His Great British Bake Off experience turned out to be an historic one, as it was the last of the programme's seven series to be broadcast by the BBC.
As it was being transmitted in the autumn, a heated row began between the BBC and maker Love Productions, resulting in the latter selling the format to Channel 4 for £75m.
But the show was pre-recorded some months before being shown in the early autumn.
Controversy over Bake Off culminated in an outcry when Hollywood chose to move with the show to Channel 4.
"It totally took us by surprise, as we hadn't known any of that was in the pipeline. But it will be exciting to see what new direction it will go in... sometimes it's exciting and fresh to have a change," said Andrew.

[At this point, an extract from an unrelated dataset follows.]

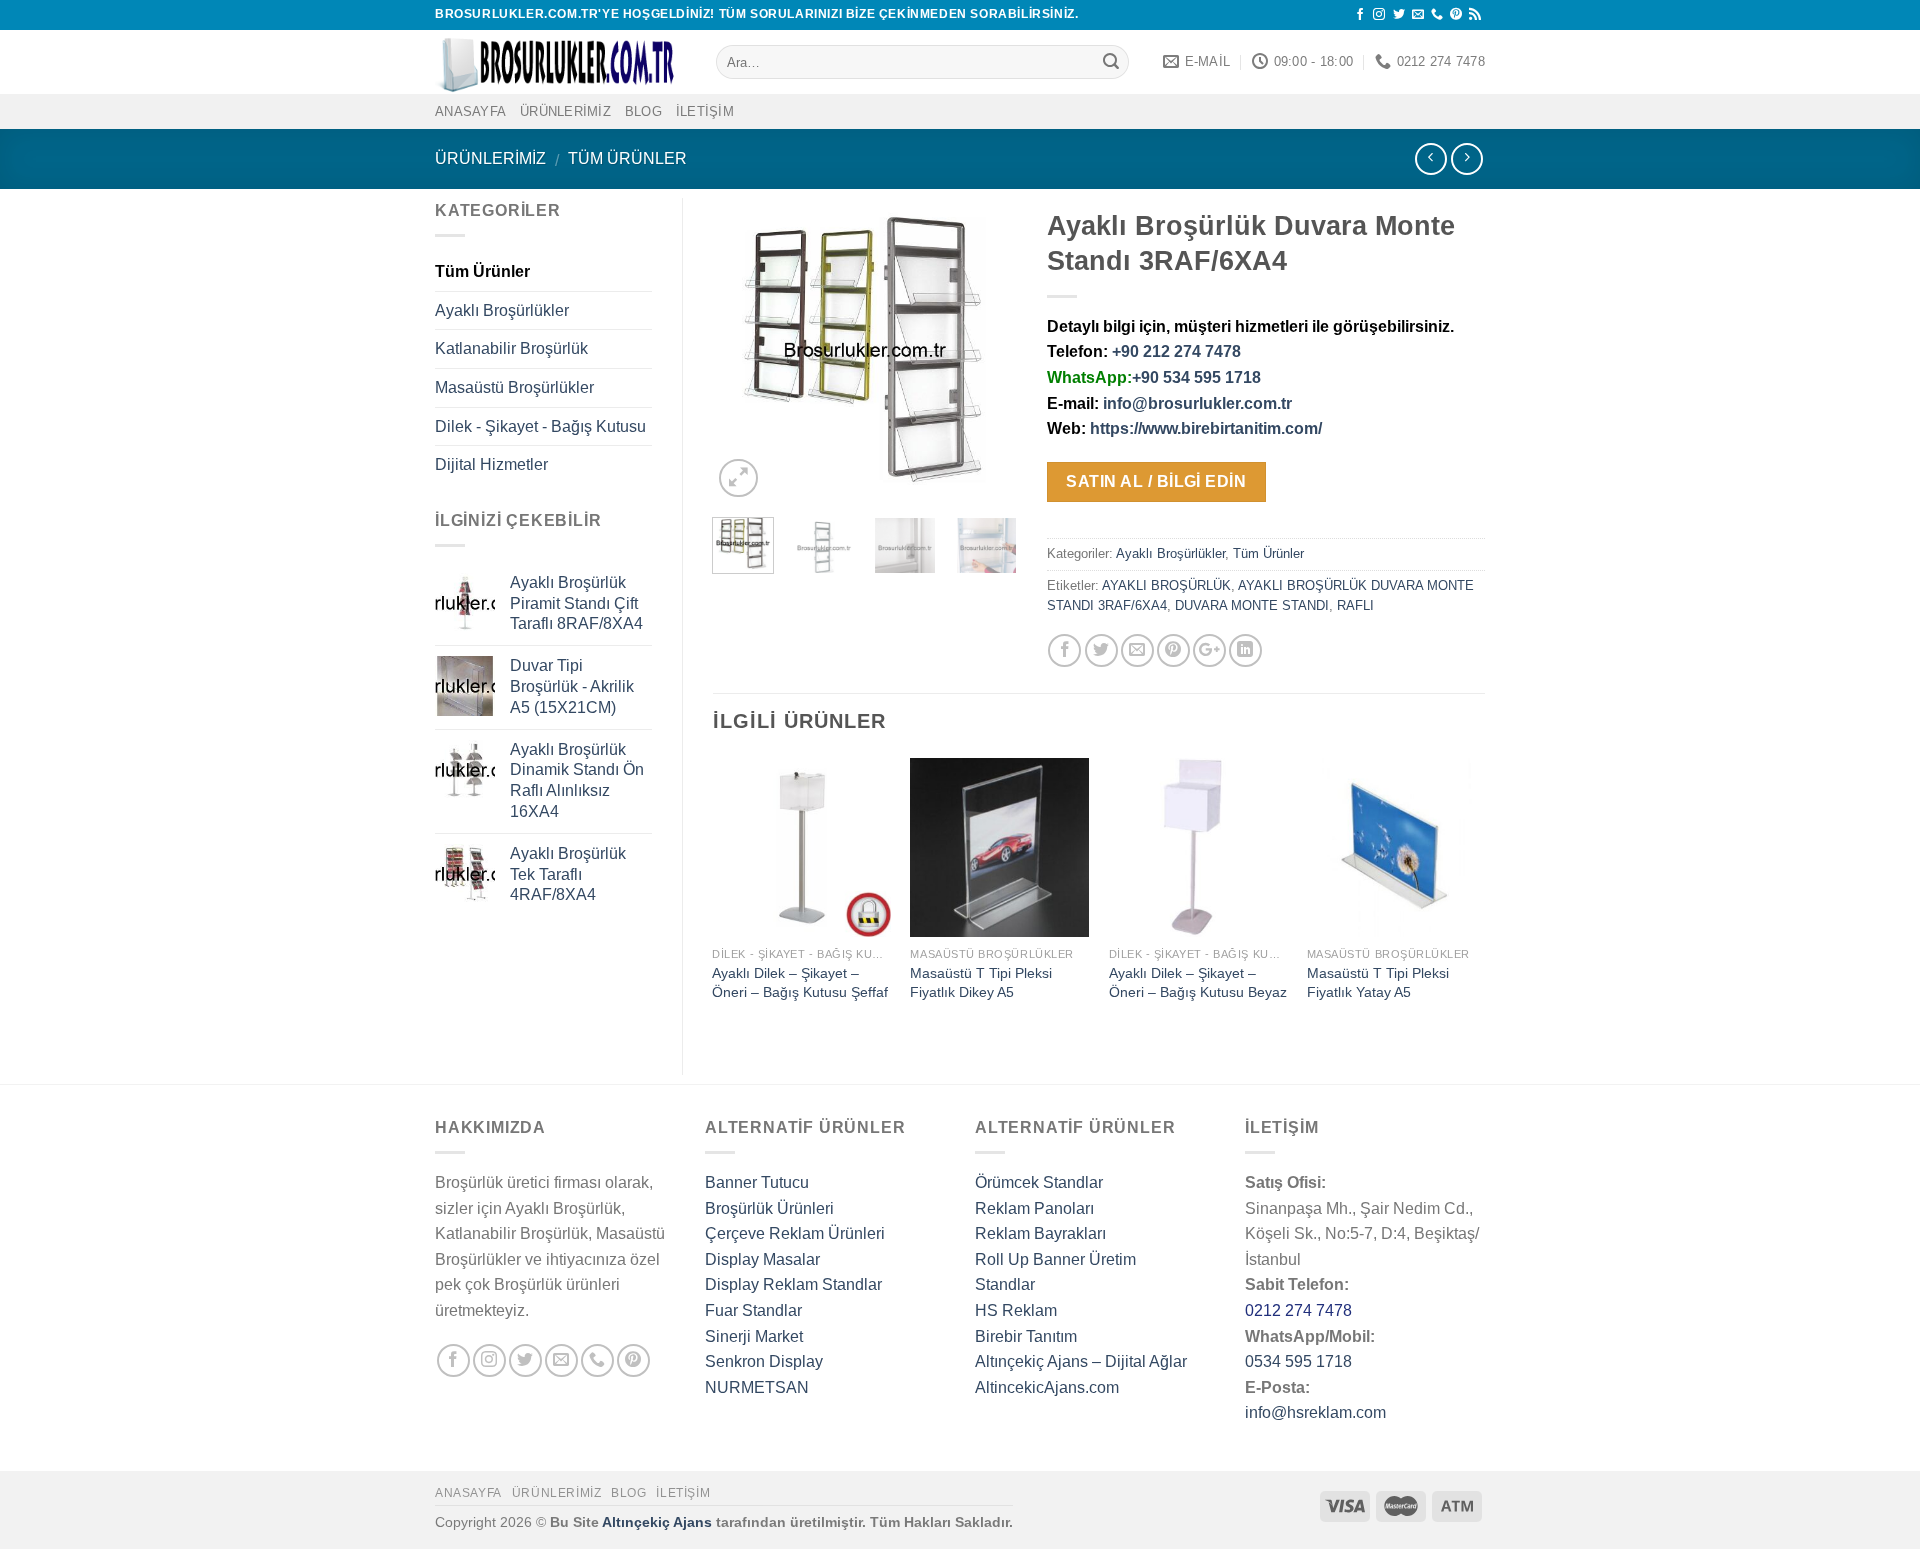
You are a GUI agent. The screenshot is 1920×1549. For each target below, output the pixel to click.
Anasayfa (468, 1493)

Berry and the show's presenters Sue Perkins and Mel Giedroyc opted not to move and left the Bake Off kitchen.
Andrew is part of a close-knit family.
His father Nigel is a familiar face in public life in Northern Ireland as the former regional director of business organisation the CBI, although he recently retired from the post after 25 years.
His mother Kay is a retired languages teacher, while younger brother Jamie (22) is studying architecture at Queen's University.
Andrew's no one-trick pony, as he is a member of two choirs in Derby - Derby Bach choir and Sitwell Singers - and has also taken part in amateur theatre.
His appearances on the 12-week Great British Bake Off featured recipes inspired by his parents, as well as grandmother Helen McDowell.
And, as with all the other finalists, Andrew's family members travelled to England for the show's final.
The Duke of Cambridge was so impressed by Andrew's creation on his visit to the Derby factory that he observed: "You should have won."
But Andrew is happy with how things turned out and maintains contact with all the contestants in the show, including winner Candice Brown.
And he also has fond memories of Mel and Sue's lively jokes in the baking tent.
"They provided much needed comic relief and always reminded you that, at the end of the day, it's just cake," he said.
Lebkuchen seem to have grown in popularity these past few years, and rightfully so. I first came across them at the Christmas market in Belfast and was smitten. I love the added chewiness compared to a classic gingerbread. These make great little gifts and require very little kit to make — exactly what you want during the hustle and bustle of the festive season. I’m not sure I’ve ever pronounced lebkuchen entirely correctly, but who cares when they’re this moreish?
250g plain flour
90g ground almonds
1 tsp mixed spice
2 tsp ginger
1 tsp baking powder
½ tsp bicarbonate of soda
85g salted butter
Zest 1 naval orange
½ tsp vanilla bean paste (or vanilla extract)
150g plain chocolate
Any special equipment?
Just some baking trays, the larger the better.
Preheat the oven to fan 160C. Line whatever large baking trays you have with baking parchment or (even better) silicone liners. Into a large mixing bowl, sift together all the dry ingredients and stir to combine, then make a well in the centre. Add the honey and butter to a small pan and melt over a medium heat. Once melted, add the orange zest and vanilla and combine.
Pour the liquid ingredients into the well and mix until a stiff but wet dough is formed. Cover the bowl with clingfilm and set aside for 20 minutes to cool down.
Take small teaspoonful-sized balls of the dough (21g each for those precision bakers out there) and roll between your hands into 3cm-wide balls and place these on the baking tray. Make sure to leave at least an inch or so between them as they’ll spread in the oven.
Bake in 160C fan oven for 15 mins. Lebkuchen should be golden brown with a slightly cracked domed top. Move to a cooling rack.
Melt the chocolate over a bain-marie or in a microwave (tempering isn’t that essential for this bake) until runny. Dip the lebkuchen individually into the chocolate, either just the bases, just the domes or the whole thing, and set onto baking parchment until dry. If dipping the whole thing, increase the chocolate to 250g to make sure you have enough.